I have the new fox tail and the old fox tail ( doesn't fit correctly unless I put it on a belt ) on the same belt and I notice one thing I love the feel of two fox tails =D

Not sure why but it just really makes me happy.


----------



## TamaraRose (Jul 21, 2008)

your a kitsune!


----------



## NoxTigress (Jul 22, 2008)

That does sound like you're possibly leaning towards kitsune rather than plain ol' foxeh.


----------



## KaiserVadin (Jul 22, 2008)

NoxTigress said:


> That does sound like you're possibly leaning towards kitsune rather than plain ol' foxeh.



Well only two tailed if i do .


----------



## NoxTigress (Jul 25, 2008)

Kitsunes are supposed to gain tails as they age anyway.  It's supposed to be one new tail every hundred years.  A friend of mine, who has a kitsune fursona, altered this to equal one new tail every ten years.  So following proper mythology, you could have only two tails... no problem.
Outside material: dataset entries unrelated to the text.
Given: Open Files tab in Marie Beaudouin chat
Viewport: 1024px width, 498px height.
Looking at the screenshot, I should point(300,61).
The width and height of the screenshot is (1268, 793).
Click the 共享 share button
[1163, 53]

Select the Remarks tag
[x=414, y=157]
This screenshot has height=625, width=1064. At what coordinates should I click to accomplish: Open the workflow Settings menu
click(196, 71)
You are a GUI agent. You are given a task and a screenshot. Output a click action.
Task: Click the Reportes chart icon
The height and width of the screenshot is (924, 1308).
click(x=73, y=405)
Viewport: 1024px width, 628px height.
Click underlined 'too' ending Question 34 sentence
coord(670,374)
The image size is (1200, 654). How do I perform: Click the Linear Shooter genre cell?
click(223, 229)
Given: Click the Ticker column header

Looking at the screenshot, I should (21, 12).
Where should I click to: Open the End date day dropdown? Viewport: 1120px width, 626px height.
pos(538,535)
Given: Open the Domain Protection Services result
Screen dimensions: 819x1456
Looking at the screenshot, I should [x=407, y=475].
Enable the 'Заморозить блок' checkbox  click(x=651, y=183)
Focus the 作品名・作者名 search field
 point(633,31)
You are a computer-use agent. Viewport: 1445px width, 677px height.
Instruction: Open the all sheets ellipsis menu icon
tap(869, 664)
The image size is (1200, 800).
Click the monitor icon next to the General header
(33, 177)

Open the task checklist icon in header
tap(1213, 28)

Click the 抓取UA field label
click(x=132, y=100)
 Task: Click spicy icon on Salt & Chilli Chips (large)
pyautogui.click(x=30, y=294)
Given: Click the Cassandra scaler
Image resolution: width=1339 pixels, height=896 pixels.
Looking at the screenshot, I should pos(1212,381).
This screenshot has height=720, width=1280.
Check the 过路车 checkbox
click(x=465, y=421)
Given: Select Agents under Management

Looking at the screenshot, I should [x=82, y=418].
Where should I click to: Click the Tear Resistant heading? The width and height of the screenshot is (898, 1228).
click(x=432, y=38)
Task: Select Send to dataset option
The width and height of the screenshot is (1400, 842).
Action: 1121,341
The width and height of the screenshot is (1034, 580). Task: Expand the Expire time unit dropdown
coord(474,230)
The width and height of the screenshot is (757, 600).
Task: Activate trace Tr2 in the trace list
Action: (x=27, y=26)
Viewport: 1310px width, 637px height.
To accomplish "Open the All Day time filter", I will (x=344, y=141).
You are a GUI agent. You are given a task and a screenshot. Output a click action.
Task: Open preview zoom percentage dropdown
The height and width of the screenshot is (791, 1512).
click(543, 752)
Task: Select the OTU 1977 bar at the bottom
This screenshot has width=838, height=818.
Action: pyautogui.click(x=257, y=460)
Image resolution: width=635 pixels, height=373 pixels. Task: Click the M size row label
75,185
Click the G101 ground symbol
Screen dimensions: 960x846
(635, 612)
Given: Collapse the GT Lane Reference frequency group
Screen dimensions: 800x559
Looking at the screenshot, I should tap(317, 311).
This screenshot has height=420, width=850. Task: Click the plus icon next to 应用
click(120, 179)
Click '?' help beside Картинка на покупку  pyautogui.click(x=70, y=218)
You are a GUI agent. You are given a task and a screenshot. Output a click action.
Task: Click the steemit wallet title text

Also, this is the furry realm we're talking about.  Anything goes.  You could have two tails, or two hundred.  It's all up to your personal preferances.  ^_^


----------



## Ty Vulpine (Jul 25, 2008)

KaiserVadin said:


> I have the new fox tail and the old fox tail ( doesn't fit correctly unless I put it on a belt ) on the same belt and I notice one thing I love the feel of two fox tails =D
> 
> Not sure why but it just really makes me happy.



Maybe you should change your name to Miles Prower


----------



## KaiserVadin (Jul 29, 2008)

TyVulpine said:


> Maybe you should change your name to Miles Prower


 lol I think if I went to anthrocon I would have to sew the tails to the back of the suit because the tails are kind of large and might get dirty


----------